Program in Medical and Population Genetics, The Broad Institute of MIT and Harvard, Cambridge, MA, 02142, USA.
Analytic and Translational Genetics Unit, Massachusetts General Hospital, Boston, MA, 02114, USA.
Nat Commun. 2020 May 27;11(1):2539. doi: 10.1038/s41467-019-12438-5.
Multi-nucleotide variants (MNVs), defined as two or more nearby variants existing on the same haplotype in an individual, are a clinically and biologically important class of genetic variation. However, existing tools typically do not accurately classify MNVs, and understanding of their mutational origins remains limited. Here, we systematically survey MNVs in 125,748 whole exomes and 15,708 whole genomes from the Genome Aggregation Database (gnomAD). We identify 1,792,248 MNVs across the genome with constituent variants falling within 2 bp distance of one another, including 18,756 variants with a novel combined effect on protein sequence. Finally, we estimate the relative impact of known mutational mechanisms - CpG deamination, replication error by polymerase zeta, and polymerase slippage at repeat junctions - on the generation of MNVs. Our results demonstrate the value of haplotype-aware variant annotation, and refine our understanding of genome-wide mutational mechanisms of MNVs.
多核苷酸变异体(MNVs)定义为个体同一单倍型上存在的两个或更多个相邻变异体,是一类具有临床和生物学重要性的遗传变异。

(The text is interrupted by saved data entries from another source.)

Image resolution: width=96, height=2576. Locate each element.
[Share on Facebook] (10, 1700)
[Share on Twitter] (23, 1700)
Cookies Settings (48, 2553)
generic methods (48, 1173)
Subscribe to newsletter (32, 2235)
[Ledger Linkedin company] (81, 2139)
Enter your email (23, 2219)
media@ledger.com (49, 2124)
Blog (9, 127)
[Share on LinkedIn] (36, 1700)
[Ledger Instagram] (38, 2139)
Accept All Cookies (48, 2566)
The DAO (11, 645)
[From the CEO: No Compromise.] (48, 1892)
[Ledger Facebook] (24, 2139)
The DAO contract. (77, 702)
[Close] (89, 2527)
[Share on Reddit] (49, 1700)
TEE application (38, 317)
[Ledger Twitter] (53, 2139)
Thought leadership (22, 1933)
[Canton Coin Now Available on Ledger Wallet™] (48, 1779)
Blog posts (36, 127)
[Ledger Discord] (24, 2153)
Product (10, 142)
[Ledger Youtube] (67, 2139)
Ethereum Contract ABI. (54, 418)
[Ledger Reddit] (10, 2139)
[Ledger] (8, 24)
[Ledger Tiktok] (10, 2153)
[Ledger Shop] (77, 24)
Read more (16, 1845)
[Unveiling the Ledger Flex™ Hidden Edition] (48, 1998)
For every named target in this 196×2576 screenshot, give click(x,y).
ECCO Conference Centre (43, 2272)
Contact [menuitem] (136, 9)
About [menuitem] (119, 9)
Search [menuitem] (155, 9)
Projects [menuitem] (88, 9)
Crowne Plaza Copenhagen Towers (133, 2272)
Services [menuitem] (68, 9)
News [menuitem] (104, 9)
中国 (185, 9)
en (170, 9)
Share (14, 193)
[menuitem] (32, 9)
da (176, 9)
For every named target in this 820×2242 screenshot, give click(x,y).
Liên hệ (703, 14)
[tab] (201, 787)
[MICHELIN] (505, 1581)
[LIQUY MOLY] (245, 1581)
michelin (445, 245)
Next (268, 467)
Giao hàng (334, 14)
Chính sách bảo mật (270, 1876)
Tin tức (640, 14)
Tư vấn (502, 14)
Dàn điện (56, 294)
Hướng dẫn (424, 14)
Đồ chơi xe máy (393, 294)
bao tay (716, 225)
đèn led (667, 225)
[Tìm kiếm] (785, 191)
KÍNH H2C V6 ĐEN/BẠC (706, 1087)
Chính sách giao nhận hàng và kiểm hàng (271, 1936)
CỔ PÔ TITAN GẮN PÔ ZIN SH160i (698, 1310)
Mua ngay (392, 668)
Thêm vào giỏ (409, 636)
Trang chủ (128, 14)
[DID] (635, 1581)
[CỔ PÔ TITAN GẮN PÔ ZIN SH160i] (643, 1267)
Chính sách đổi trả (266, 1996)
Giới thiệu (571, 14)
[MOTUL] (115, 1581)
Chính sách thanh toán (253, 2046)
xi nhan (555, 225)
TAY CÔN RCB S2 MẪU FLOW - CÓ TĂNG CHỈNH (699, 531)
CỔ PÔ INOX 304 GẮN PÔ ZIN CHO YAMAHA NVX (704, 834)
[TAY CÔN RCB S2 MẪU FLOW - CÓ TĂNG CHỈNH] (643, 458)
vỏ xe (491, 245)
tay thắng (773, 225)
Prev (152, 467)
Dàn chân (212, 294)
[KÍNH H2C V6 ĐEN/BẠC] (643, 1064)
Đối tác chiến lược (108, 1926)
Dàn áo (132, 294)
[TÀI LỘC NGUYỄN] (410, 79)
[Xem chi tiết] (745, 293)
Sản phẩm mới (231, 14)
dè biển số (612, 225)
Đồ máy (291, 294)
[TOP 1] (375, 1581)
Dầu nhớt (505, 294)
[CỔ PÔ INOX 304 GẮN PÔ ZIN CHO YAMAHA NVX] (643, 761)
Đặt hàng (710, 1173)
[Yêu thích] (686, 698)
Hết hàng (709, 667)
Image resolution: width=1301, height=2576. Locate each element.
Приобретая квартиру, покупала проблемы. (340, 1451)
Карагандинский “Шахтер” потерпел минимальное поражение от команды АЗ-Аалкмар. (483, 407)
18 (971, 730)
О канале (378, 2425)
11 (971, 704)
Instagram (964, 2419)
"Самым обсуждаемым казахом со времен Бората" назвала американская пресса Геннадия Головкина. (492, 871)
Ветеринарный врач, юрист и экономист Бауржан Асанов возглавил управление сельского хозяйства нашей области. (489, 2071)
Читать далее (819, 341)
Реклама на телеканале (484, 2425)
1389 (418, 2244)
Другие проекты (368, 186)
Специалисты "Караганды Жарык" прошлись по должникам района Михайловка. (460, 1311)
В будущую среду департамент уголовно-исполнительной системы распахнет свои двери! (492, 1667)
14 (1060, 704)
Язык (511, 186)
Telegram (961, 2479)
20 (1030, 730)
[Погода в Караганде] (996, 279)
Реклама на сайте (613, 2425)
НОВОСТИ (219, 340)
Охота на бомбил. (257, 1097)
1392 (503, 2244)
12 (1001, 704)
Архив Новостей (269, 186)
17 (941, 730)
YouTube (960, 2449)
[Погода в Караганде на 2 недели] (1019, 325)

然而,现有的工具通常不能准确地对 MNVs 进行分类,并且对其突变起源的理解仍然有限。在这里,我们系统地研究了来自基因组聚集数据库(gnomAD)的 125748 个全外显子和 15708 个全基因组中的 MNVs。我们在整个基因组中鉴定出了 1792248 个 MNVs,其组成变体彼此之间的距离在 2bp 以内,其中包括 18756 个具有新型蛋白序列综合效应的变体。最后,我们估计了已知突变机制——CpG 脱氨酶、聚合酶 zeta 的复制错误和重复连接处的聚合酶滑动——对 MNV 产生的相对影响。我们的结果表明了单倍型感知变异体注释的价值,并深化了我们对 MNV 全基因组突变机制的理解。